5.2. Fiscale behandeling

Pijler 1 (bedrijfswagen): zoals voor elke bedrijfswagen wordt een belastbaar voordeel van alle aard in hoofde van de werknemer berekend.

Pijler 2 (duurzaam vervoer): volledige vrijstelling.

Pijler 3 (saldo): vrijstelling van bedrijfsvoorheffing en 100% aftrekbaar in hoofde van de werkgever.

6. Wat zijn de gevolgen voor de woon-werkverplaatsingen?

Met het nettobedrag van het mobiliteitsbudget moet de werknemer zijn woon-werkverplaatsingen (en privéverplaatsingen) financieren zonder tussenkomst van de werkgever.

Als er een mobiliteitsbudget wordt toegekend, dan is de werkgever immers niet meer verplicht tussen te komen in de woon-werkverplaatsingen en dit ongeacht de wijze waarop ze worden uitgevoerd (met privéwagen, met het openbaar vervoer, per fiets).

Als de werkgever toch beslist om tussen te komen in de kosten van deze verplaatsingen, wordt zijn tussenkomst bovendien niet vrijgesteld en is ze onderworpen aan socialezekerheidsbijdragen en bedrijfsvoorheffing.

Het bovenstaande is niet van toepassing als de werknemer - alvorens het mobiliteitsbudget te genieten en tijdens de 3 voorafgaande maanden -  al een voordeel bedrijfswagen cumuleerde met een voordeel woon-werkverplaatsingen (sociaal abonnement, fiets, enz.). In dat geval blijft voor deze tussenkomst een voordelige sociale en fiscale behandeling gelden.

7. Hoelang wordt het mobiliteitsbudget toegekend?

De toekenning van het mobiliteitsbudget stopt in de volgende gevallen:

  • de werknemer heeft een nieuwe functie waarvoor geen bedrijfswagen voorzien is (zie verloningssysteem van de werkgever). In deze situatie moet de werkgever opnieuw tussenkomen in de verplaatsingskosten voor het woon-werkverkeer;
  • de werknemer beschikt over een mobiliteitsvergoeding (cash for car);
  • de werknemer beschikt over een bedrijfswagen die niet aan de milieucriteria beantwoordt (zie hoger punt 3.1.)

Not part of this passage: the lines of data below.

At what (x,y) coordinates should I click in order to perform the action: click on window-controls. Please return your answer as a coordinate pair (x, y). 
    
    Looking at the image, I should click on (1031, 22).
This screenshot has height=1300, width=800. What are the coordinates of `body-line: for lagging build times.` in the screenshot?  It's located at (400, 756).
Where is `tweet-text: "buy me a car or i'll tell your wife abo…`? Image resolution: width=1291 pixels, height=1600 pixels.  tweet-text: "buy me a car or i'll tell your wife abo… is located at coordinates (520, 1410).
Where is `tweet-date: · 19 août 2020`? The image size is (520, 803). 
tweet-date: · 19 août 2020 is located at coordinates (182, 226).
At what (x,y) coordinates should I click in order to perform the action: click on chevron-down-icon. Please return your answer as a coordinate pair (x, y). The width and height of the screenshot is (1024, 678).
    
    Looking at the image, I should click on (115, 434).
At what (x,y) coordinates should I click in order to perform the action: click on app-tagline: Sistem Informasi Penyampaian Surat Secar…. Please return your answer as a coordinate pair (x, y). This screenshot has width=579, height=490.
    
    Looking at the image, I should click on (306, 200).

8. Nog bijzonderheden te vermelden?

De reglementering voorziet de (zeldzame) situatie waarin de werknemer over verschillende bedrijfswagens beschikt.

Ten slotte wordt het algemeen statuut van het mobiliteitsbudget geregeld:

  • de werknemer heeft recht op de betaling ervan;
  • het wordt op dezelfde manier behandeld als de bedrijfswagen op het vlak van de rechten (schorsing en einde van de arbeidsovereenkomst);
  • het kan niet worden toegekend als de ingeruilde bedrijfswagen een bestaande bezoldiging vervangt (antimisbruikmaatregel), met uitzondering van de bedrijfswagen zelf of enig ander voordeel dat in ruil werd ontvangen.

Opgelet! Het ontwerp is niet definitief. Het kan vóór publicatie nog worden gewijzigd. We nodigen u uit regelmatig onze website te raadplegen.

Bron: Wetsontwerp van 3 december 2018 betreffende de invoering van een mobiliteitsbudget, Parl. doc. nr. 3381.